US optimistic Iran nuclear resolution will soon pass at UN

Agence France Presse – The major UN powers have narrowed their differences over the terms of a sanctions resolution to punish Iran for refusing to freeze its uranium enrichment activities, a senior US official said Friday.
 
The five permanent Security Council members — Britain, China, France, Russia and the United States — plus Germany will resume talks next week at UN headquarters in New York, a round State Department spokesman Sean McCormack characterized as "end-game discussions".

"The sense is the differences are narrowing," McCormack said after US Secretary of State Condoleezza Rice discussed the issue here Friday with Russian Defense Minister Sergei Ivanov.
 
"Mr. Ivanov made it very clear that we are all in this process together," McCormack said when asked if Washington and Moscow had bridged their significant differences over what kinds of sanctions should be imposed on Iran.

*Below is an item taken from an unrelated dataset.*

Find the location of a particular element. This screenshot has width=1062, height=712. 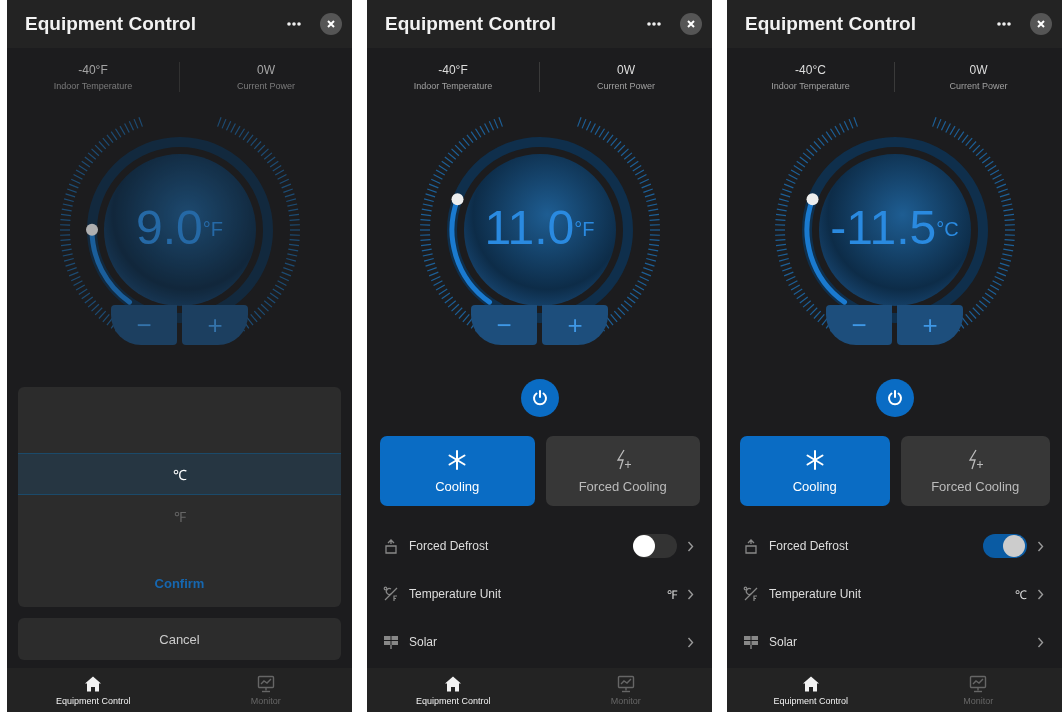

stat-value: -40°C is located at coordinates (810, 70).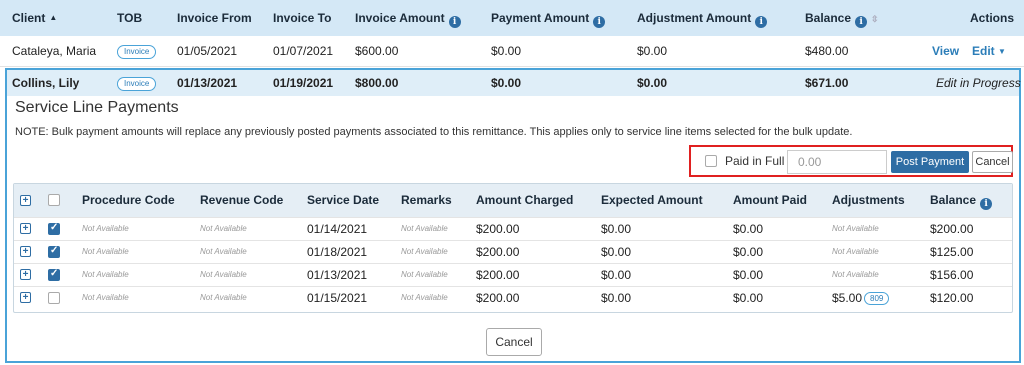  What do you see at coordinates (304, 83) in the screenshot?
I see `invoice-to: 01/19/2021` at bounding box center [304, 83].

Rice hinted last week that in the absence of a breakthrough in efforts to draft a consensus resolution, Washington could push a vote through the Security Council at the risk of seeing Russia abstain.

But McCormack expressed renewed hope Thursday that a resolution could be agreed unanimously.

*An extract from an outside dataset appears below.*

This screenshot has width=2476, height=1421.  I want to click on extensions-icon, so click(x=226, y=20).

"We remain hopeful that, in the near future, we will be able to get a resolution that everybody can vote for, that we will be able to maintain unity on the Security Council," he said.
McCormack cautioned though that talks were continuing, including in Washington Friday between the State Department’s top non-proliferation expert, Robert Joseph, and his Russian counterpart Sergei Sergei Kislyak.

A Western diplomat at the United Nations in New York said the renewed talks would focus on a slightly amended version of a draft resolution initially presented by Britain, France and Germany which was unable to garner the support of the other three governments.
 
The original draft would have barred trade with Iran in goods related to its nuclear and ballistic missile programs and impose financial and travel restrictions on persons and agencies involved.

Uranium enrichment is used to make nuclear fuel as well as the core of an atom bomb. Iran insists it only wants to enrich uranium for peaceful energy ends.

Russia, and to a lesser extent China, have sought to narrow the scope of the sanctions, with Moscow wanting to limit the measures to nuclear enrichment and reprocessing activities while not covering civilian nuclear energy production, according to US officials.

Senior diplomats from the so-called P5-plus-1 grouping met in Paris earlier this week but failed to overcome their differences.

The Western diplomat said the amended draft would be circulated later Friday to the 10 non-permanent members of the Security Council.